Perturbada por la novedad intentó encender la computadora. Encontró más evidencias en esa habitación. Un juego de llaves, un CD desconocido. No pudo quedarse frente a la pantalla. Salió de ese lugar.
Olió otra vez el sweater que estaba en el sofá. No sintió nada, ni siquiera perfume de mujer. Por un momento tuvo la intención de husmear el morral desteñido y sucio que juraba haber visto en algún lado antes. No encontró a la gata, dormía en alguna habitación por ahí. Las plantas estaban bellas, tenían la tierra húmeda. Habían sido regadas recientemente.
Desarmó la valija y miró las sandalias rojas nuevas hechas por su padre, no las usó durante el viaje. Cuero, sudor, luz, calor, temblor, carne.
Fue a la cocina y abrió la heladera.

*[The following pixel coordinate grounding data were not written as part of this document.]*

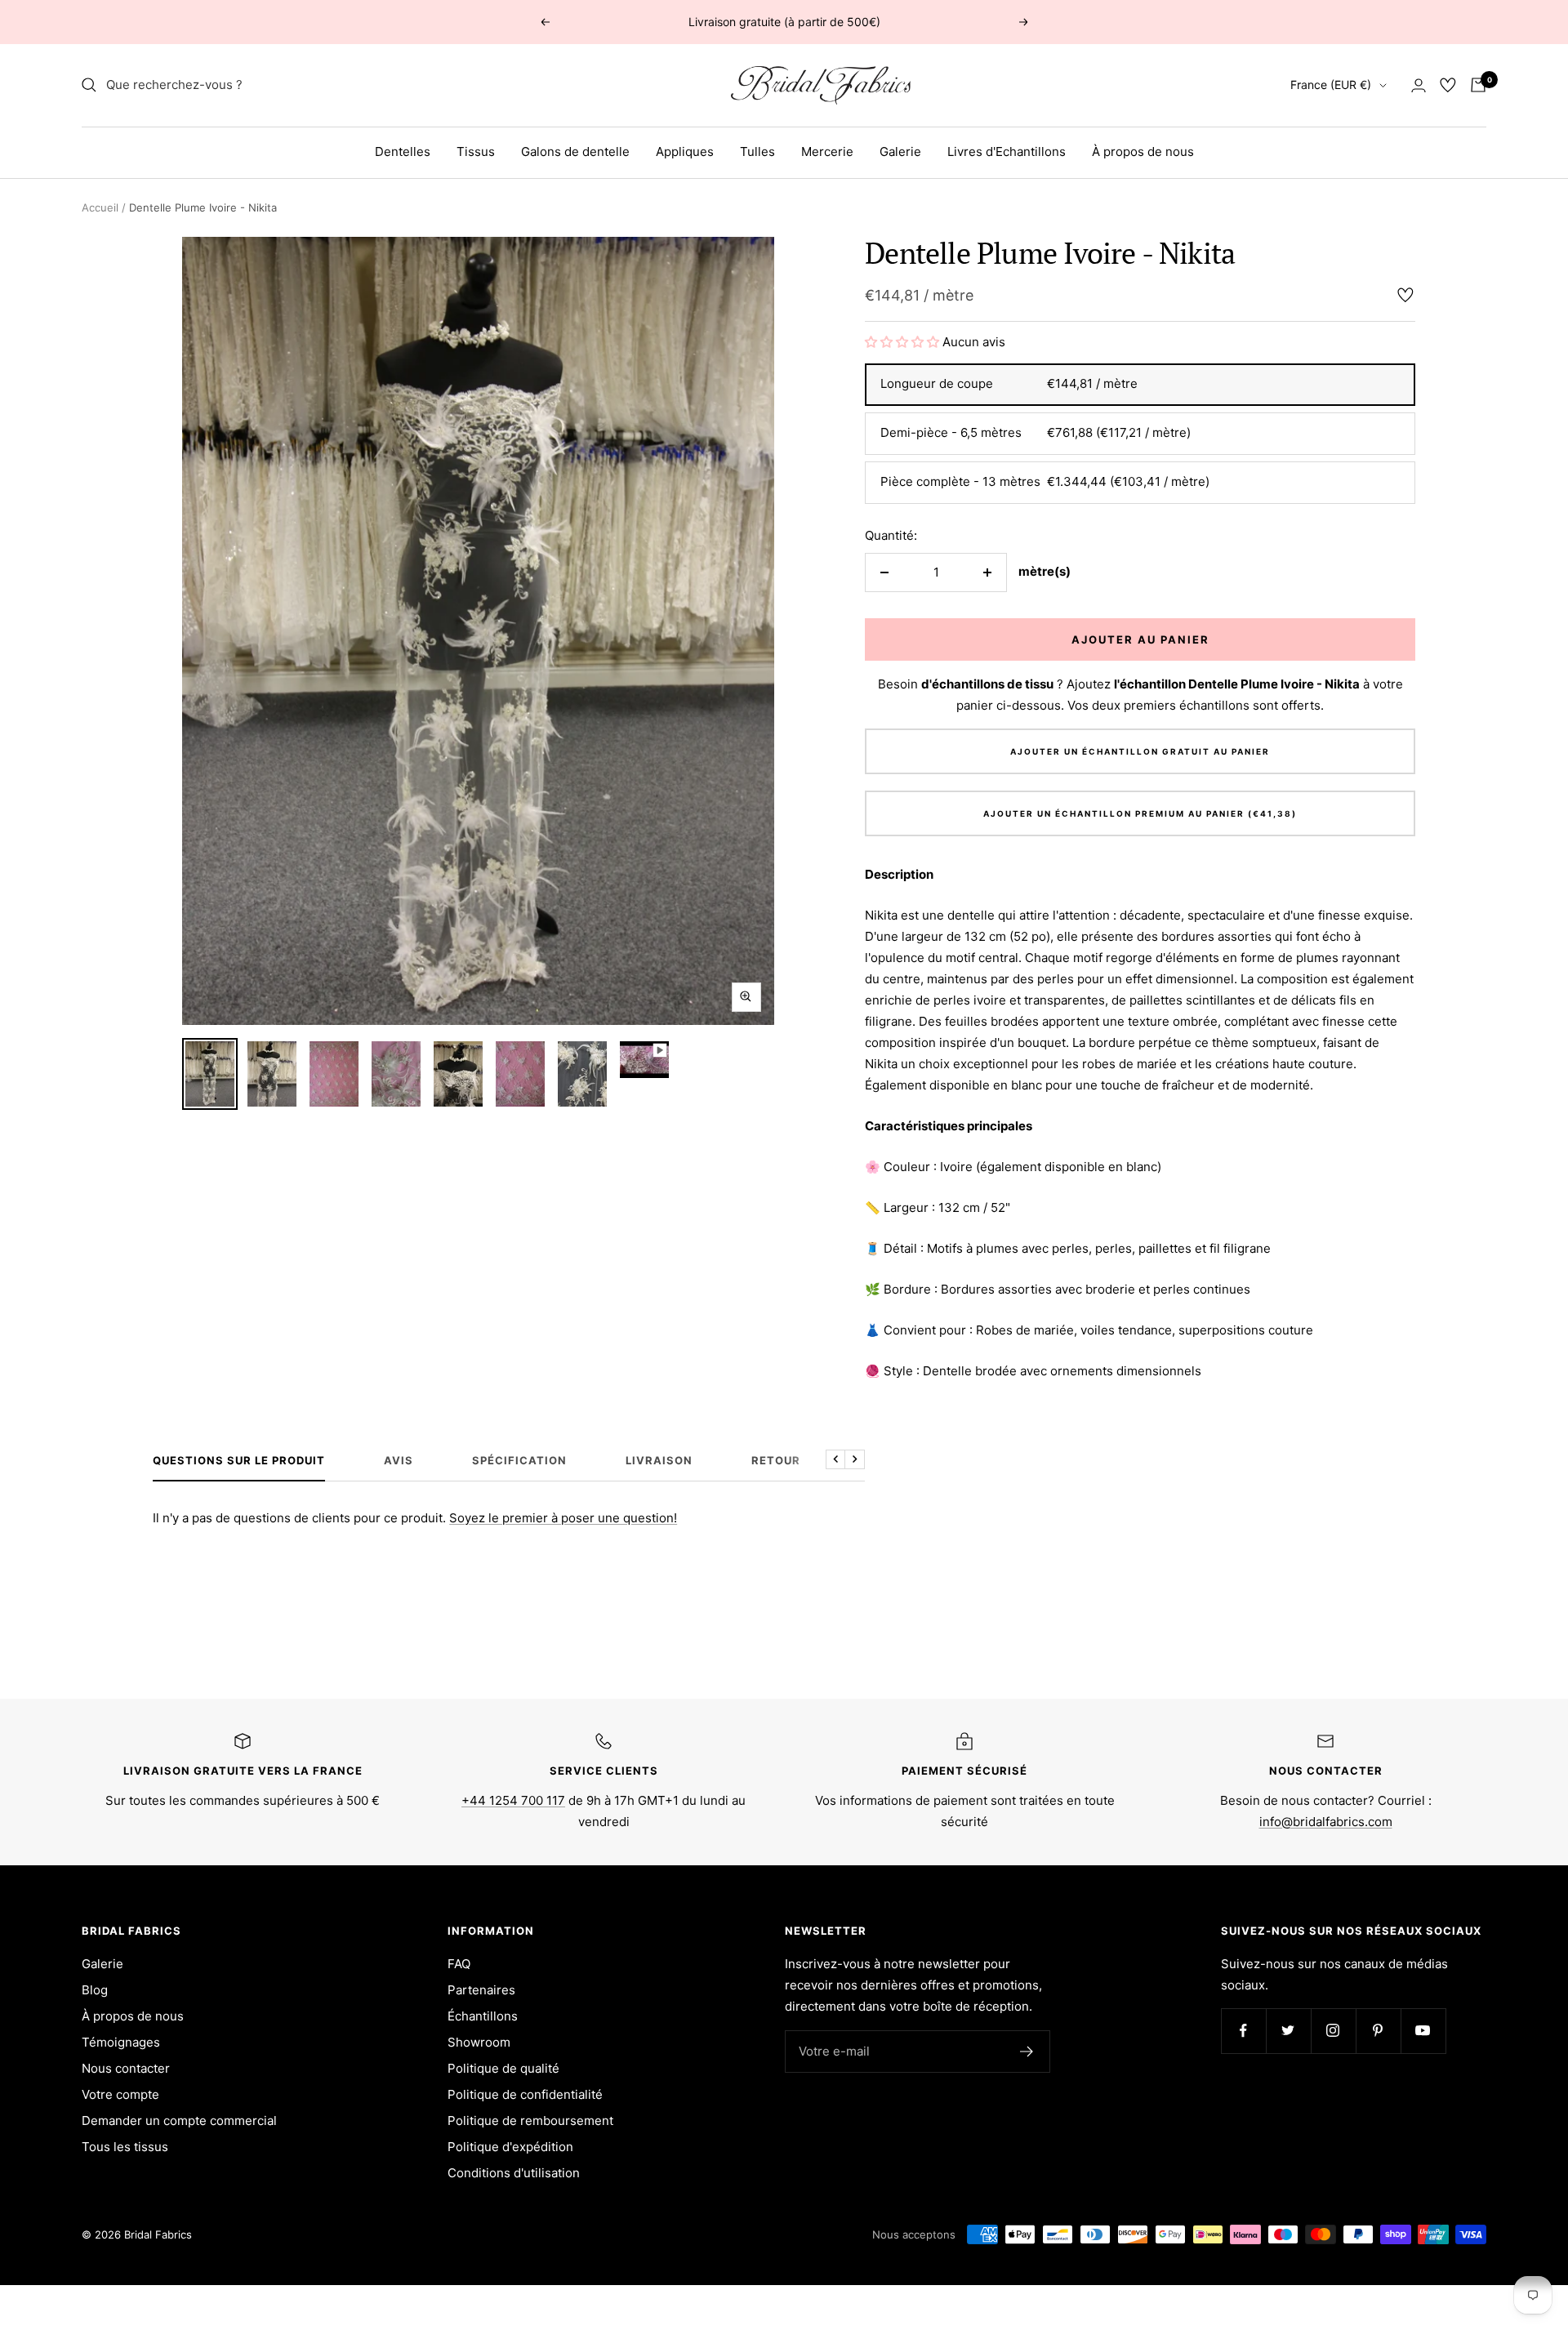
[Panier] (1478, 85)
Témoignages (121, 2042)
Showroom (479, 2042)
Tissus (476, 151)
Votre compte (120, 2094)
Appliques (685, 151)
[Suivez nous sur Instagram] (1333, 2030)
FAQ (459, 1963)
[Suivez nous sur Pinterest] (1378, 2030)
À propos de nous (1143, 151)
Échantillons (483, 2016)
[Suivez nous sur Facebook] (1243, 2030)
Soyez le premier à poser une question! (563, 1518)
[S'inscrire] (1027, 2051)
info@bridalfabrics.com (1325, 1821)
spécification (519, 1460)
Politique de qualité (503, 2068)
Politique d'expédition (510, 2146)
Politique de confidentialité (525, 2094)
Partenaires (481, 1990)
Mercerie (827, 151)
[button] (902, 342)
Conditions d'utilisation (514, 2173)
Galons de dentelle (575, 151)
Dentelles (402, 151)
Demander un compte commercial (179, 2120)
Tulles (757, 151)
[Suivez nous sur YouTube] (1423, 2030)
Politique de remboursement (530, 2120)
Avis (398, 1460)
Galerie (900, 151)
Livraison (659, 1460)
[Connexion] (1418, 85)
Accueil (100, 207)
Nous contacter (126, 2068)
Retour (775, 1460)
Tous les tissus (125, 2146)
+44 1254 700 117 (513, 1800)
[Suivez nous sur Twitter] (1288, 2030)
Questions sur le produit (239, 1460)
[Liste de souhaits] (1448, 85)
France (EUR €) (1330, 84)
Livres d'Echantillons (1006, 151)
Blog (95, 1990)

Dentro había mucha comida aún envasada en las bolsas del supermercado. Jamón de muy buena calidad, panes de molde, quesos, rúcula, choclo, carnes. Los amantes habían guardado todo rápidamente. El fuego interno de la clandestinidad los sofocó en la cocina, no pudieron esperar, se aturdieron. Alcanzaron a dejar el vino tinto sobre la mesa.
Al día siguiente él cocinó el almuerzo. Ella no podía deglutir más que un té dulce pero cuando observó el menú sonrió solo con los labios. Los ojos ya se le habían perdido en otro mundo.
Ensalada fría de fideos tirabuzones con rúcula, jamón acaramelado, queso en fetas, choclo hervido y mayonesa. Probó algunos fideos, por cortesía.
Una hora después viajaba en el asiento de atrás de un taxi que la llevaba a la terminal de ómnibus. A su lado, las valijas con las sandalias rojas latiendo dentro. Asomó la cabeza por la ventanilla y así se quedó por un rato con todo el sol en la cara y años de amor en las entrañas.